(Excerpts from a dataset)
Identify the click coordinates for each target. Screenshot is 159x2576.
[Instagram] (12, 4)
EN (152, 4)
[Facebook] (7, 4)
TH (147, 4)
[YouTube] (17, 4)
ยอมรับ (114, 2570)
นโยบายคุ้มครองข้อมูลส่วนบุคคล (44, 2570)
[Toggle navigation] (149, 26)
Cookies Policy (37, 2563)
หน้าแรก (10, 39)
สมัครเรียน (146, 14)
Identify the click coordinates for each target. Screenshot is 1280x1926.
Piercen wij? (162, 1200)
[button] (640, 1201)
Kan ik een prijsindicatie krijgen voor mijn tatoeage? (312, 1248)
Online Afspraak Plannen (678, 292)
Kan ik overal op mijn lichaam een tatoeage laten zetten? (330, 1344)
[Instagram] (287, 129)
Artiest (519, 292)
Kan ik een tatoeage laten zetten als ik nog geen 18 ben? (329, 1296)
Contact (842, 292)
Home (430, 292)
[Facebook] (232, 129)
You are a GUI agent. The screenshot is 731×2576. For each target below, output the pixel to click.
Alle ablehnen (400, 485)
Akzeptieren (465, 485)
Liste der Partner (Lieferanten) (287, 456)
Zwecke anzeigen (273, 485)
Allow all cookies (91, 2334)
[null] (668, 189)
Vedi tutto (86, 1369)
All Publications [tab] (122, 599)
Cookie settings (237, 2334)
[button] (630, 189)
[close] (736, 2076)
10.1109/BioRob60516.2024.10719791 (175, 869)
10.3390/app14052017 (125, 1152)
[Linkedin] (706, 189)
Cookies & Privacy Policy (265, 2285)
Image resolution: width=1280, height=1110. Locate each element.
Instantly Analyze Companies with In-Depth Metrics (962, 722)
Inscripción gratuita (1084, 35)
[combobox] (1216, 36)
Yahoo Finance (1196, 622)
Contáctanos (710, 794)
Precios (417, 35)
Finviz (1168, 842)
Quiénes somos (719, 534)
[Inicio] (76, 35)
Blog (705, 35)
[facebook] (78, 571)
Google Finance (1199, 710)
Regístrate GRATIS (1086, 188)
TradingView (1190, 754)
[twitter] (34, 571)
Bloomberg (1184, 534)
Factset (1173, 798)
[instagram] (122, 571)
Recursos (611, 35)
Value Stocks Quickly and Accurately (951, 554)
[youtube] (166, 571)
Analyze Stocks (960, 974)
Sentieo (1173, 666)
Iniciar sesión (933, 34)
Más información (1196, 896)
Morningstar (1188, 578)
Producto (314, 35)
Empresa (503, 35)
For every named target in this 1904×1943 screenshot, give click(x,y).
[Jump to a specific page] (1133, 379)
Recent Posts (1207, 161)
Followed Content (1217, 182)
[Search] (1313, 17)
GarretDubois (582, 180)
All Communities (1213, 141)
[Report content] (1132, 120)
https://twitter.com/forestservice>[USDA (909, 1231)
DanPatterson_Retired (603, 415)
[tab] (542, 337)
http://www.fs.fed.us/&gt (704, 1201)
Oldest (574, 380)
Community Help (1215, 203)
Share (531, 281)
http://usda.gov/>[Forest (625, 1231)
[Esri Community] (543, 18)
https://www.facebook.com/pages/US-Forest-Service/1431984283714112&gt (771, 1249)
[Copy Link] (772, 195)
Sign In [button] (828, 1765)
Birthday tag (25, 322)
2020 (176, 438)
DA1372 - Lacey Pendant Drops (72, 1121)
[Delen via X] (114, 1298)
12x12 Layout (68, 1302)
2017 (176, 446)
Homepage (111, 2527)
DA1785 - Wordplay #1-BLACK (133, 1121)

_TASK DIRECTIONS_
Please give an exact copy of the lines above, beginning with the line containing "Empresa (503, 35)" and running through the line containing "2017 (176, 446)", and of no other lines.

_RESULT_
Empresa (503, 35)
For every named target in this 1904×1943 screenshot, give click(x,y).
[Jump to a specific page] (1133, 379)
Recent Posts (1207, 161)
Followed Content (1217, 182)
[Search] (1313, 17)
GarretDubois (582, 180)
All Communities (1213, 141)
[Report content] (1132, 120)
https://twitter.com/forestservice>[USDA (909, 1231)
DanPatterson_Retired (603, 415)
[tab] (542, 337)
http://www.fs.fed.us/&gt (704, 1201)
Oldest (574, 380)
Community Help (1215, 203)
Share (531, 281)
http://usda.gov/>[Forest (625, 1231)
[Esri Community] (543, 18)
https://www.facebook.com/pages/US-Forest-Service/1431984283714112&gt (771, 1249)
[Copy Link] (772, 195)
Sign In [button] (828, 1765)
Birthday tag (25, 322)
2020 (176, 438)
DA1372 - Lacey Pendant Drops (72, 1121)
[Delen via X] (114, 1298)
12x12 Layout (68, 1302)
2017 (176, 446)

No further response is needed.